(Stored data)
—————

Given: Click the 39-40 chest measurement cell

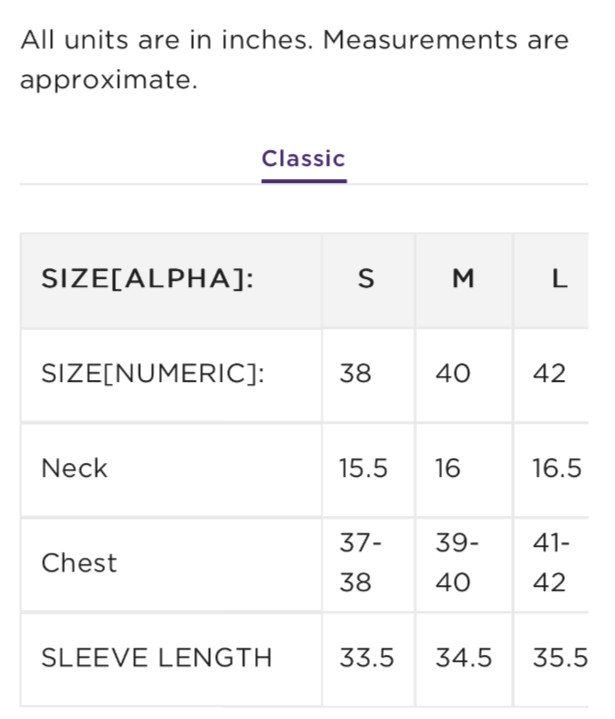Looking at the screenshot, I should click(x=457, y=563).
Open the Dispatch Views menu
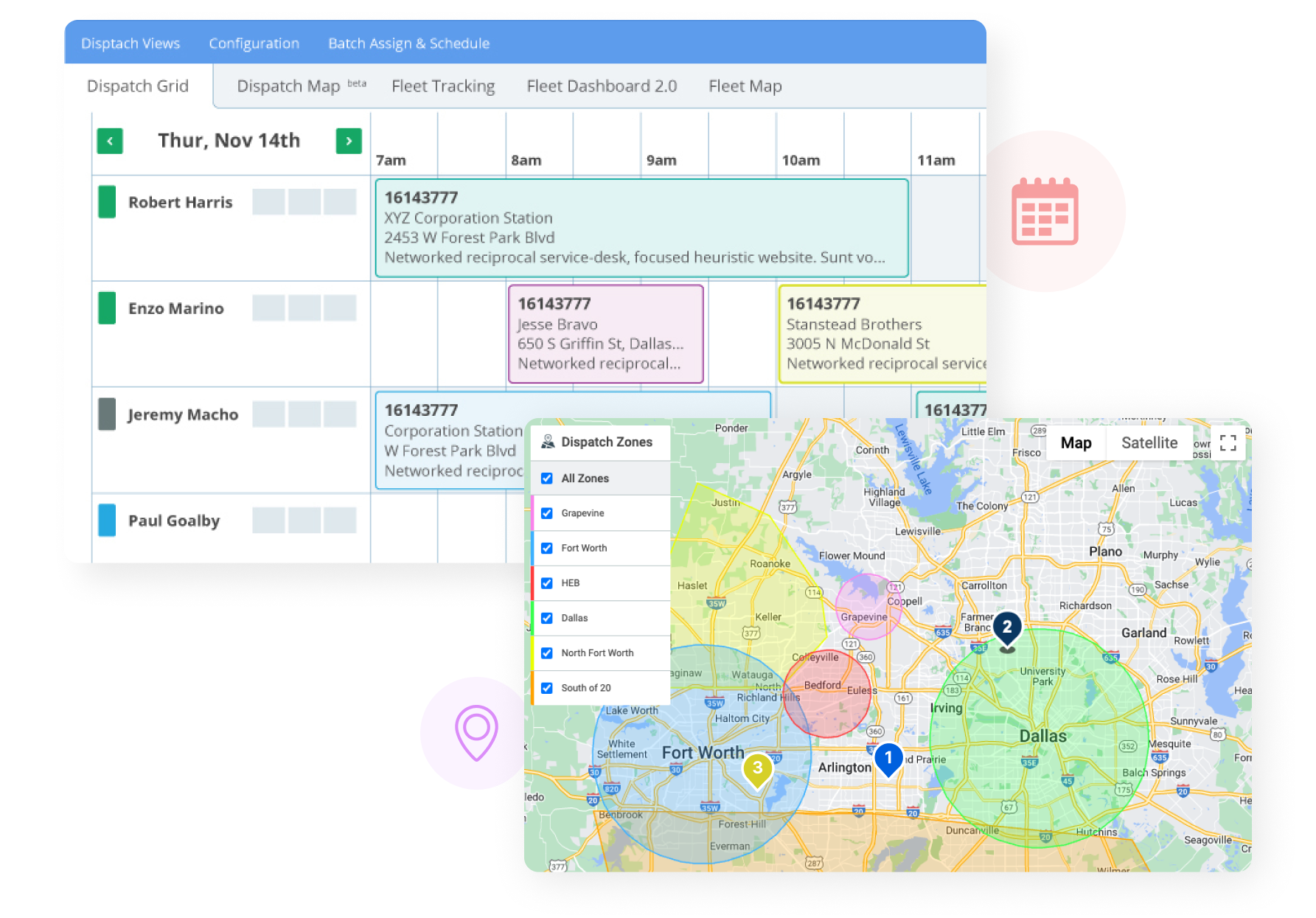This screenshot has height=918, width=1316. 130,44
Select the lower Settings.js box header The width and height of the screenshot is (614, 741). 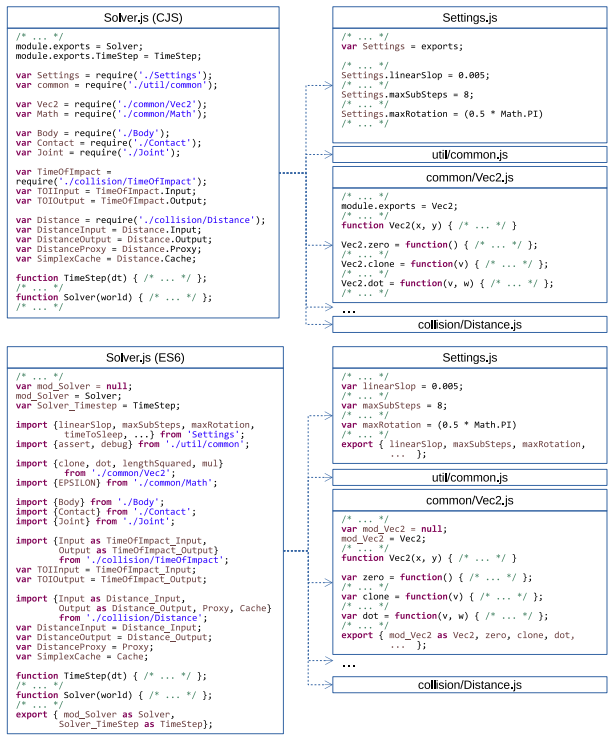point(469,358)
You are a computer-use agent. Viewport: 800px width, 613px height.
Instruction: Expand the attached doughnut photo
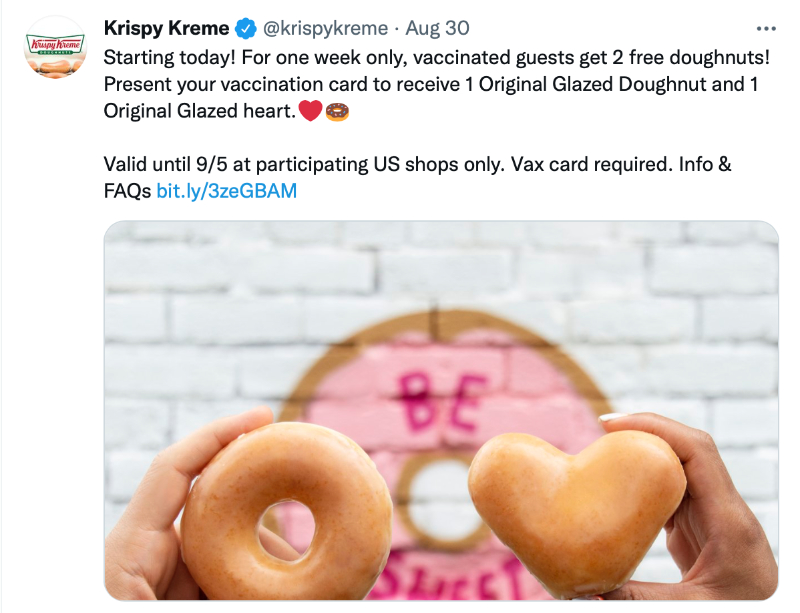(440, 300)
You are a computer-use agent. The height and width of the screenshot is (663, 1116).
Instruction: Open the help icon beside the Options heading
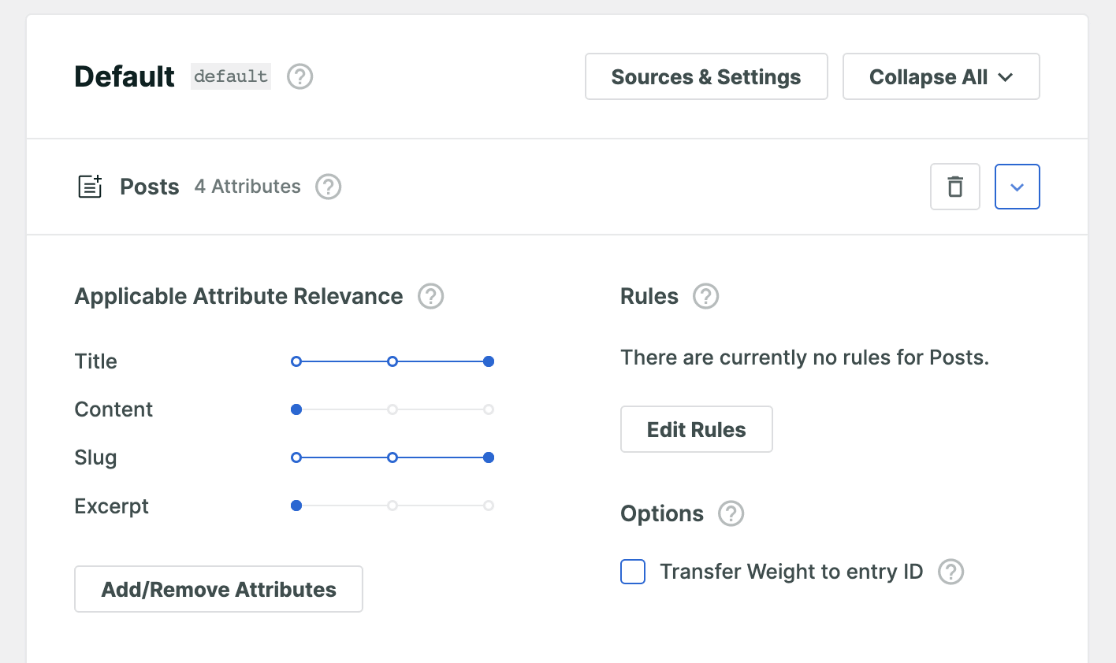click(731, 514)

—————

## What you should do
Retype, word for word, the line containing "You are a computer-use agent. Viewport: 800px" and each line after it through the end of the data, leaving any picture out.

## Result for this exercise
You are a computer-use agent. Viewport: 800px width, 613px height.
Instruction: Expand the attached doughnut photo
(440, 300)
You are a computer-use agent. The height and width of the screenshot is (663, 1116).
Instruction: Open the help icon beside the Options heading
click(731, 514)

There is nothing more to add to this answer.